- Task brief: Your reply should hold every entry below exactly as written and none of the pictures.

..............................

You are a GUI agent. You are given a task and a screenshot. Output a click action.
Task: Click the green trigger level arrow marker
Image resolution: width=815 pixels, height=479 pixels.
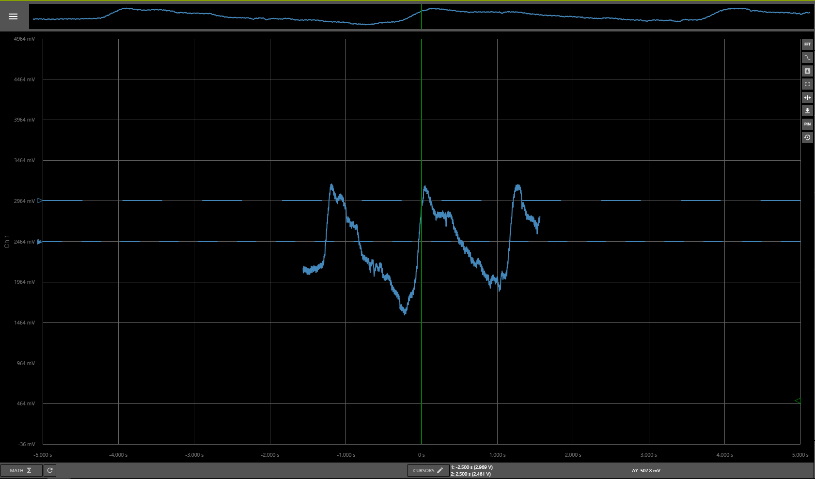[x=798, y=401]
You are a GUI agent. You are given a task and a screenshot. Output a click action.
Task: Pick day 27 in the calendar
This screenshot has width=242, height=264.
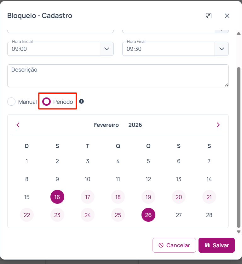pos(179,215)
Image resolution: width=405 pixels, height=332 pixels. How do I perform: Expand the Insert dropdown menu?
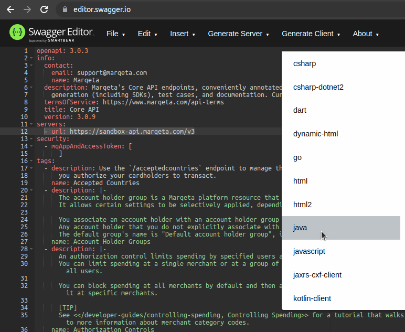pos(183,34)
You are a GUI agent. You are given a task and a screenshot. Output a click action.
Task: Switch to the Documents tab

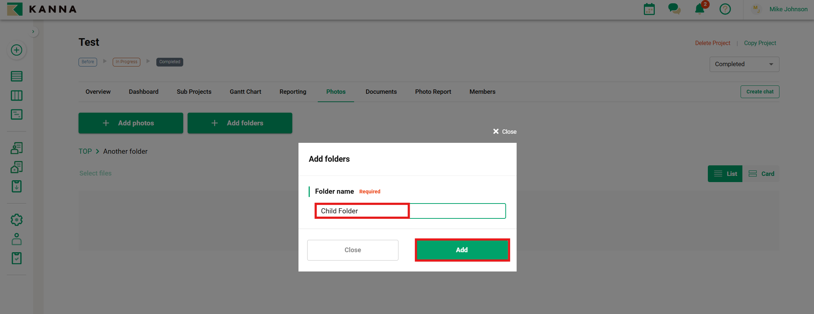tap(381, 92)
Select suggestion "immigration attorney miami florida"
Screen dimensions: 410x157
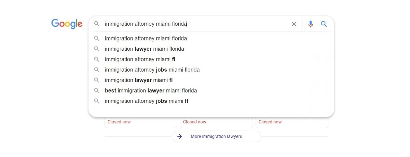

..............................

- Answer to the exercise:
You are a GUI agent. You are given a task and a screenshot. Output a click action.
Task: Click the green trigger level arrow marker
Image resolution: width=815 pixels, height=479 pixels.
[x=798, y=401]
You are a GUI agent. You are given a task and a screenshot. Output a click action.
Task: Pick day 27 in the calendar
This screenshot has width=242, height=264.
pos(179,215)
Image resolution: width=405 pixels, height=332 pixels. How do I perform: Expand the Insert dropdown menu?
pos(183,34)
You are a GUI agent. You are given a task and a screenshot. Output a click action.
Task: Switch to the Documents tab

tap(381, 92)
Select suggestion "immigration attorney miami florida"
Screen dimensions: 410x157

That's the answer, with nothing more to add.